- Dataset entries
____________________

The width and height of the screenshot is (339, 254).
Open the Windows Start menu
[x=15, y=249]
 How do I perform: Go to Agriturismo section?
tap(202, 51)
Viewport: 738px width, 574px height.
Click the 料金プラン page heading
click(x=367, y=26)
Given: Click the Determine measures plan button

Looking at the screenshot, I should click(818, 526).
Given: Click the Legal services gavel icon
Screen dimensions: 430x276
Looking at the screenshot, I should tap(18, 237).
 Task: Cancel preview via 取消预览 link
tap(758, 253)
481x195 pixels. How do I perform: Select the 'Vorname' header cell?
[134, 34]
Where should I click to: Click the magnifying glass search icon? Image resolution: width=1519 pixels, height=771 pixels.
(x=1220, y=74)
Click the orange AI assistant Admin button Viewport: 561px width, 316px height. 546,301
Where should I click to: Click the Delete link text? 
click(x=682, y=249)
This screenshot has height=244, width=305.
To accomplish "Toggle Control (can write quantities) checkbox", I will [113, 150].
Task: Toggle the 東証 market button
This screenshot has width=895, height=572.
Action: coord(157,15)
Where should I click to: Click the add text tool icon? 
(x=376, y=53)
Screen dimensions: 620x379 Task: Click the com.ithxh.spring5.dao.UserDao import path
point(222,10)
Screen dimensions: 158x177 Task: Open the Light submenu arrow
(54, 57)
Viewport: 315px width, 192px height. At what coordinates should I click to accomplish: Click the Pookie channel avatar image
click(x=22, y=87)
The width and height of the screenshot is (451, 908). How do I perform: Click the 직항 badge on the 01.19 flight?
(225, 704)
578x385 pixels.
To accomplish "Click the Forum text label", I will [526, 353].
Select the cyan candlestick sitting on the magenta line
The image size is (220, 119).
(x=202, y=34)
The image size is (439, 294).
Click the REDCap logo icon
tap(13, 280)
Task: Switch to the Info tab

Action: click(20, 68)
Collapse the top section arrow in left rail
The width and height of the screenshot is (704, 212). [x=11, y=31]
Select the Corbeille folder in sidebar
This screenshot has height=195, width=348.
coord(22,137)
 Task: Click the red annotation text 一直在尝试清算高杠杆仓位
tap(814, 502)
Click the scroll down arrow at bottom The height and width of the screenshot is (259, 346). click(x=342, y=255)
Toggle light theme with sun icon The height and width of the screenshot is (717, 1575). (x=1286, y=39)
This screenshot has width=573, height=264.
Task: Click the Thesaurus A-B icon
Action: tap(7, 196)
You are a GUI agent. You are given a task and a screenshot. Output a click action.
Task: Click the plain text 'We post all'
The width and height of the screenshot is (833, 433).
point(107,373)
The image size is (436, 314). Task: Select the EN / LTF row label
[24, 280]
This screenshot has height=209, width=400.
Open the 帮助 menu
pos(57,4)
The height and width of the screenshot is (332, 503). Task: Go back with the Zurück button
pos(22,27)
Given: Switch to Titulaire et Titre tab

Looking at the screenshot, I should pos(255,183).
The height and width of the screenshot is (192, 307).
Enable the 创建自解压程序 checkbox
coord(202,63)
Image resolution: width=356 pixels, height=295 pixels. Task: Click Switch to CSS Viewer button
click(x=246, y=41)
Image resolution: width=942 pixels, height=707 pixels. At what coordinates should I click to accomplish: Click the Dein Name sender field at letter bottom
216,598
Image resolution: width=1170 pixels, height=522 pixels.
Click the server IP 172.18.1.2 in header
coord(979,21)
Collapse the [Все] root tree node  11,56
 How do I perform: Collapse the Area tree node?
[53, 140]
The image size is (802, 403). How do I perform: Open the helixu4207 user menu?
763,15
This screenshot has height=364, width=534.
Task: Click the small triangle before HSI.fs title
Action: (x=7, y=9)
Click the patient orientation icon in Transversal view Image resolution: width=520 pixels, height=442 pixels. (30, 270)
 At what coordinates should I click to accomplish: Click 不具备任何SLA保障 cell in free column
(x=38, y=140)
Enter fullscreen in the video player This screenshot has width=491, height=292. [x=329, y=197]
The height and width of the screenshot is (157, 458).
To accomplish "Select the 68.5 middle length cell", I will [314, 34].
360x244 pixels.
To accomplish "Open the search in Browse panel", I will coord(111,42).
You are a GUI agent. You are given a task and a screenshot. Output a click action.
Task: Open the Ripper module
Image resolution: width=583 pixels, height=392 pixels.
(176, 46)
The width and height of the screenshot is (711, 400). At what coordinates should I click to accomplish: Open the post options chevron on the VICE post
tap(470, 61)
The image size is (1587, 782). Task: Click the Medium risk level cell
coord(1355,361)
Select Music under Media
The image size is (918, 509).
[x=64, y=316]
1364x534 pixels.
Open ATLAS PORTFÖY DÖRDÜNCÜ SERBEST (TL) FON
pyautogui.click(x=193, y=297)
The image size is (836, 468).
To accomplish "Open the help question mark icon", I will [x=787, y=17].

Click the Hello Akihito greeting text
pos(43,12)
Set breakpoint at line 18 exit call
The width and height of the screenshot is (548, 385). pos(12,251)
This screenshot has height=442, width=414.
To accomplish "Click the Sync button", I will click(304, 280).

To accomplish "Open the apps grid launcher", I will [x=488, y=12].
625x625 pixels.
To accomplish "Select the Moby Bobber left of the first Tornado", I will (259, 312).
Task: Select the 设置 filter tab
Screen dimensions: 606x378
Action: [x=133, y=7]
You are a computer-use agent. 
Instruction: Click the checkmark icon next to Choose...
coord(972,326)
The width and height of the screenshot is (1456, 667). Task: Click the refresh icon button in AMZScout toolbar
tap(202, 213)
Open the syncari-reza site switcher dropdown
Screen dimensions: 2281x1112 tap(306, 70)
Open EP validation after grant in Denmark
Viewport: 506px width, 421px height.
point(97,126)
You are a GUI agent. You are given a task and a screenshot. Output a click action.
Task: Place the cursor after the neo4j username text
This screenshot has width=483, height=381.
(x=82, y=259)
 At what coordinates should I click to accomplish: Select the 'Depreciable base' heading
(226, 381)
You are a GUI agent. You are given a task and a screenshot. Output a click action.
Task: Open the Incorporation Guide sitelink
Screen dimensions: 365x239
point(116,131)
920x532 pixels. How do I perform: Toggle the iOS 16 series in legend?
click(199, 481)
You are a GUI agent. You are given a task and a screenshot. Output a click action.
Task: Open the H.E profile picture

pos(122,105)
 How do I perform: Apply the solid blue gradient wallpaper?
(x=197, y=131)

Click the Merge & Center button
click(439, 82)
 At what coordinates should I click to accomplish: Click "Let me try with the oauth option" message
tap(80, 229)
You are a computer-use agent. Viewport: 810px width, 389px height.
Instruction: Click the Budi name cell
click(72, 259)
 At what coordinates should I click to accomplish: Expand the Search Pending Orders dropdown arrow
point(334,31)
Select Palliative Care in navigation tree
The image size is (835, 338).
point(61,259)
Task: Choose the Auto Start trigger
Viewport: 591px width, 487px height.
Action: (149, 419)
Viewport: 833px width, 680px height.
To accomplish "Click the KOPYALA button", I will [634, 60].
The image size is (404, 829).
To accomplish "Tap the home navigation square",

____________________

- What to work on
Across the entries above, state how many lines include the string "computer", with no other text.

- Response to the task
2